Meine Botschaft lautet, dass wir bereits besser geworden sind. Väter und Mütter beten für mehr Einigkeit in der Familie, und diese Gebete werden erhört. Familien beten morgens und abends gemeinsam. Als ich einmal bei einer Familie zu Gast war, lud man mich ein, vor dem Schlafengehen mit ihr zu beten. Das kleinste Kind wurde aufgefordert, das Gebet zu sprechen. Wie ein Patriarch betete der Junge namentlich für jeden in der Familie. Ich öffnete kurz die Augen, um die Gesichter der anderen Kinder und der Eltern zu betrachten. Ich sah ihnen an, dass sie ihren Glauben und ihre Herzen im Gebet dieses kleinen Jungen vereinigten.

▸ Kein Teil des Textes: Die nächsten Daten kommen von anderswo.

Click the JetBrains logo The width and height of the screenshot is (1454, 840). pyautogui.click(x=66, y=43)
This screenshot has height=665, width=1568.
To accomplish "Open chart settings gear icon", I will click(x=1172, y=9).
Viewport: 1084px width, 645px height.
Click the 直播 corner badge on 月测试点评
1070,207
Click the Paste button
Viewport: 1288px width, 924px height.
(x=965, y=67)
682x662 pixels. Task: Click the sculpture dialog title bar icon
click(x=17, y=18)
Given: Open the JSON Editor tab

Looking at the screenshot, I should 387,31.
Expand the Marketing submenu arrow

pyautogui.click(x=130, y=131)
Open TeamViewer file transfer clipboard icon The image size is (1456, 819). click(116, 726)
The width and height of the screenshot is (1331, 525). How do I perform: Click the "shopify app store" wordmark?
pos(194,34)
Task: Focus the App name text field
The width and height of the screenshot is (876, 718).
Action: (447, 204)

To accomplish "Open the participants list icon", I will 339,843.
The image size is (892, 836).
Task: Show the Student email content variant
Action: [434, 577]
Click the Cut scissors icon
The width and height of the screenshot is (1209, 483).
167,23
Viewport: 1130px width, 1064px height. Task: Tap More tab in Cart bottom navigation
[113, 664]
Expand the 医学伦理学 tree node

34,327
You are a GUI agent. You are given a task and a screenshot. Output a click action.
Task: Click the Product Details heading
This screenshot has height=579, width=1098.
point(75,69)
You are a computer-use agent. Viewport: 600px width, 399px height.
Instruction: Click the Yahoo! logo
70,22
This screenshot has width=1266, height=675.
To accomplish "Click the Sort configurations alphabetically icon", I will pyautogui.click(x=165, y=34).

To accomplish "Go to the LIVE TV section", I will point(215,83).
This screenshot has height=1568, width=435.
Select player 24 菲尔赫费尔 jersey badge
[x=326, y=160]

Vor kurzem beteten auch ein paar FHV-Schwestern gemeinsam, ehe sie eine junge Schwester besuchten, deren Mann ganz unerwartet verstorben war. Sie wollten herausfinden, was sie tun und wie sie zusammenarbeiten konnten, wenn sie halfen, das Haus für die Angehörigen und Freunde herzurichten, die zur Beerdigung kommen würden. Sie wollten wissen, wie sie die Schwester im Sinne des Herrn trösten konnten. Ihr Gebet wurde erhört. Als sie dort ankamen, machte sich jede Schwester an die Arbeit. Sie waren so schnell fertig, dass einige Schwestern bedauerten, dass es nicht noch mehr zu tun gab. Sie sprachen Trost zu und wählten genau die richtigen Worte. Sie leisteten einig Dienst für den Herrn und waren im Herzen vereint.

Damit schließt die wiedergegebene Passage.